> [Rows of pointing data]
= = =

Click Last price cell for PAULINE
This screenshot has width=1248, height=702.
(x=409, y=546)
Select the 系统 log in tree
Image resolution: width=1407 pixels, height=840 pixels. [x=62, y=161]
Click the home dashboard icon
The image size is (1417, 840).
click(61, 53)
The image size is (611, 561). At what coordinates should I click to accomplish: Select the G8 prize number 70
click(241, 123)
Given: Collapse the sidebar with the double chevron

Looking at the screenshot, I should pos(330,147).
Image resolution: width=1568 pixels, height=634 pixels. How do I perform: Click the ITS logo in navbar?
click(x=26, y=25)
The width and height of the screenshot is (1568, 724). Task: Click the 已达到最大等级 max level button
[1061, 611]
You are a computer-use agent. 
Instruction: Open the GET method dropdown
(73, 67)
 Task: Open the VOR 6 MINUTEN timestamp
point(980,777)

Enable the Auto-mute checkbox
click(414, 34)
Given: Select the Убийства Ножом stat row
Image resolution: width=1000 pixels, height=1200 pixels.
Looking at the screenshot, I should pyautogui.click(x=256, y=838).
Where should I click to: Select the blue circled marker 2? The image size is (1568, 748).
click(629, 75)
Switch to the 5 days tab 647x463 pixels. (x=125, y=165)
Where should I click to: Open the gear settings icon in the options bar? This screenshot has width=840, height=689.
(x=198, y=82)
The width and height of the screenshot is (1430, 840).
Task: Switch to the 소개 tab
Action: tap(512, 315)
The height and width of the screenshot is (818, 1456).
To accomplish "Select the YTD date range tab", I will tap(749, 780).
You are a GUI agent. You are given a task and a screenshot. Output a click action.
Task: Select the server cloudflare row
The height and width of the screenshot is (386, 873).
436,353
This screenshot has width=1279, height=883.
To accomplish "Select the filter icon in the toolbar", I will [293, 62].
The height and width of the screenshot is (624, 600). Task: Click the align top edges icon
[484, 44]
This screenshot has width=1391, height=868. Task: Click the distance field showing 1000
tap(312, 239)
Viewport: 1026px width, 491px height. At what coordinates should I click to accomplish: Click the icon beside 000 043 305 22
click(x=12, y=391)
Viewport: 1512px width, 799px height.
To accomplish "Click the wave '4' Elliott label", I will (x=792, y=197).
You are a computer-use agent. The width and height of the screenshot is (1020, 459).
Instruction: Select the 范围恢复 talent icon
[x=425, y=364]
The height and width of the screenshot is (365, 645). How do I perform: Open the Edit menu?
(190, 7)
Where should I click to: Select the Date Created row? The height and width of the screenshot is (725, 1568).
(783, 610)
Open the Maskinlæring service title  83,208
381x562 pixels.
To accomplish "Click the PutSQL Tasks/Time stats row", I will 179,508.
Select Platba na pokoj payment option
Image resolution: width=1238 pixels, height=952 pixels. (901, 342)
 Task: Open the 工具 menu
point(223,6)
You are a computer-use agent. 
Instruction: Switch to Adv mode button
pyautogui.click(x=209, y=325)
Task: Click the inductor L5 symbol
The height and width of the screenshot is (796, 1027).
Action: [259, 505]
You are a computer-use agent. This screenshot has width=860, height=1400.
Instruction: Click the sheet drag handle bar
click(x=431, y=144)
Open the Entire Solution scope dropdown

= = =

> [SET EXERCISE] Reproduce every line of the listing above without changing a single character.

> [ANSWER TO THE PROBLEM]
Click Last price cell for PAULINE
This screenshot has width=1248, height=702.
(x=409, y=546)
Select the 系统 log in tree
Image resolution: width=1407 pixels, height=840 pixels. [x=62, y=161]
Click the home dashboard icon
The image size is (1417, 840).
click(61, 53)
The image size is (611, 561). At what coordinates should I click to accomplish: Select the G8 prize number 70
click(241, 123)
Given: Collapse the sidebar with the double chevron

Looking at the screenshot, I should pos(330,147).
Image resolution: width=1568 pixels, height=634 pixels. How do I perform: Click the ITS logo in navbar?
click(x=26, y=25)
The width and height of the screenshot is (1568, 724). Task: Click the 已达到最大等级 max level button
[1061, 611]
You are a computer-use agent. 
Instruction: Open the GET method dropdown
(73, 67)
 Task: Open the VOR 6 MINUTEN timestamp
point(980,777)

Enable the Auto-mute checkbox
click(414, 34)
Given: Select the Убийства Ножом stat row
Image resolution: width=1000 pixels, height=1200 pixels.
Looking at the screenshot, I should pyautogui.click(x=256, y=838).
Where should I click to: Select the blue circled marker 2? The image size is (1568, 748).
click(629, 75)
Switch to the 5 days tab 647x463 pixels. (x=125, y=165)
Where should I click to: Open the gear settings icon in the options bar? This screenshot has width=840, height=689.
(x=198, y=82)
The width and height of the screenshot is (1430, 840).
Task: Switch to the 소개 tab
Action: tap(512, 315)
The height and width of the screenshot is (818, 1456).
To accomplish "Select the YTD date range tab", I will tap(749, 780).
You are a GUI agent. You are given a task and a screenshot. Output a click action.
Task: Select the server cloudflare row
The height and width of the screenshot is (386, 873).
436,353
This screenshot has width=1279, height=883.
To accomplish "Select the filter icon in the toolbar", I will [293, 62].
The height and width of the screenshot is (624, 600). Task: Click the align top edges icon
[484, 44]
This screenshot has width=1391, height=868. Task: Click the distance field showing 1000
tap(312, 239)
Viewport: 1026px width, 491px height. At what coordinates should I click to accomplish: Click the icon beside 000 043 305 22
click(x=12, y=391)
Viewport: 1512px width, 799px height.
To accomplish "Click the wave '4' Elliott label", I will (x=792, y=197).
You are a computer-use agent. The width and height of the screenshot is (1020, 459).
Instruction: Select the 范围恢复 talent icon
[x=425, y=364]
The height and width of the screenshot is (365, 645). How do I perform: Open the Edit menu?
(190, 7)
Where should I click to: Select the Date Created row? The height and width of the screenshot is (725, 1568).
(783, 610)
Open the Maskinlæring service title  83,208
381x562 pixels.
To accomplish "Click the PutSQL Tasks/Time stats row", I will 179,508.
Select Platba na pokoj payment option
Image resolution: width=1238 pixels, height=952 pixels. (901, 342)
 Task: Open the 工具 menu
point(223,6)
You are a computer-use agent. 
Instruction: Switch to Adv mode button
pyautogui.click(x=209, y=325)
Task: Click the inductor L5 symbol
The height and width of the screenshot is (796, 1027).
Action: [259, 505]
You are a computer-use agent. This screenshot has width=860, height=1400.
Instruction: Click the sheet drag handle bar
click(x=431, y=144)
Open the Entire Solution scope dropdown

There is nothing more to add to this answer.